── TEXT
Friends
When it comes to friendships, quality arguably beats quantity. Most of us would rather have meaningful connections with 3 or 4 people than a thousand followers on Twitter. Indeed, studies have repeatedly linked supportive friendships to better mental and physical health, greater longevity, etc.
Although evidence suggests that having as few as 1 or 2 close friends is beneficial, it's hard to shake the idea that the more friends one has, the better. Which raises a question: How many friends can one have? Strangely enough, there seems to be an answer. It's called Dunbar's number, and it's 150. The theory behind this number is that human brains are wired in such a way that the maximum number of stable social relationships we can keep track of is about 150. (Later I'll discuss whether "stable social relationships" means the same thing as "friendships.") Dunbar's number has been widely discussed by scholars as well as journalists (e.g., Malcom Gladwell, in The Tipping Point), and it has been applied to the design of office spaces, social media groups, strategies for professional networking, and online security systems for recognizing bots.
────
◆ **GOALS**
[1] Transcribe from the text on friendships the passage that begins at the words "Although evidence suggests" and stops after the words "for recognizing bots.".
[2] Pick up the text on friendships and Dunbar's number after its last sentence and continue it.
── INFORMATION SHOWN
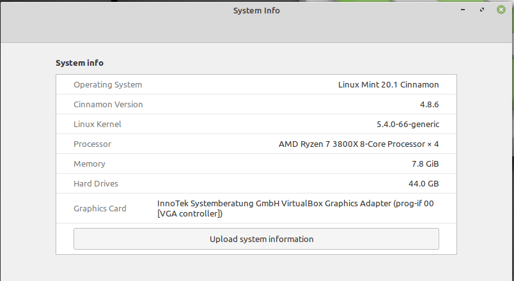
Task: Select the Graphics Card row label
Action: coord(100,208)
────
◆ **RESULTS OF THE EXERCISE**
[1]
Although evidence suggests that having as few as 1 or 2 close friends is beneficial, it's hard to shake the idea that the more friends one has, the better. Which raises a question: How many friends can one have? Strangely enough, there seems to be an answer. It's called Dunbar's number, and it's 150. The theory behind this number is that human brains are wired in such a way that the maximum number of stable social relationships we can keep track of is about 150. (Later I'll discuss whether "stable social relationships" means the same thing as "friendships.") Dunbar's number has been widely discussed by scholars as well as journalists (e.g., Malcom Gladwell, in The Tipping Point), and it has been applied to the design of office spaces, social media groups, strategies for professional networking, and online security systems for recognizing bots.

[2]
I'm writing about Dunbar's number because it has been the target of heated debate among scholars over the past three months – and because it illustrates two of the most common ways that statistics are misused in research.
Let’s start with the origins of this number. Why 150, as opposed to, say, 127 or 200? On the face of it, any specific number sounds implausible.
Roughly three decades ago, Robin Dunbar, a professor of evolutionary psychology at Oxford University, was examining a graph showing that the brain sizes of primates are correlated with the sizes of the social groups they form – i.e., the larger the brains, the larger the groups. Dunbar noticed that when human brains are added to the graph, one would predict that humans tend to form groups of 148 people, a number that Dunbar rounded up to 150. He then gathered evidence that across many times and places, stable social groups do tend to be about this size. The examples he cites include hunter-gatherer societies, Anglo-Saxon villages, church congregations, unit sizes in professional armies, and online gaming communities.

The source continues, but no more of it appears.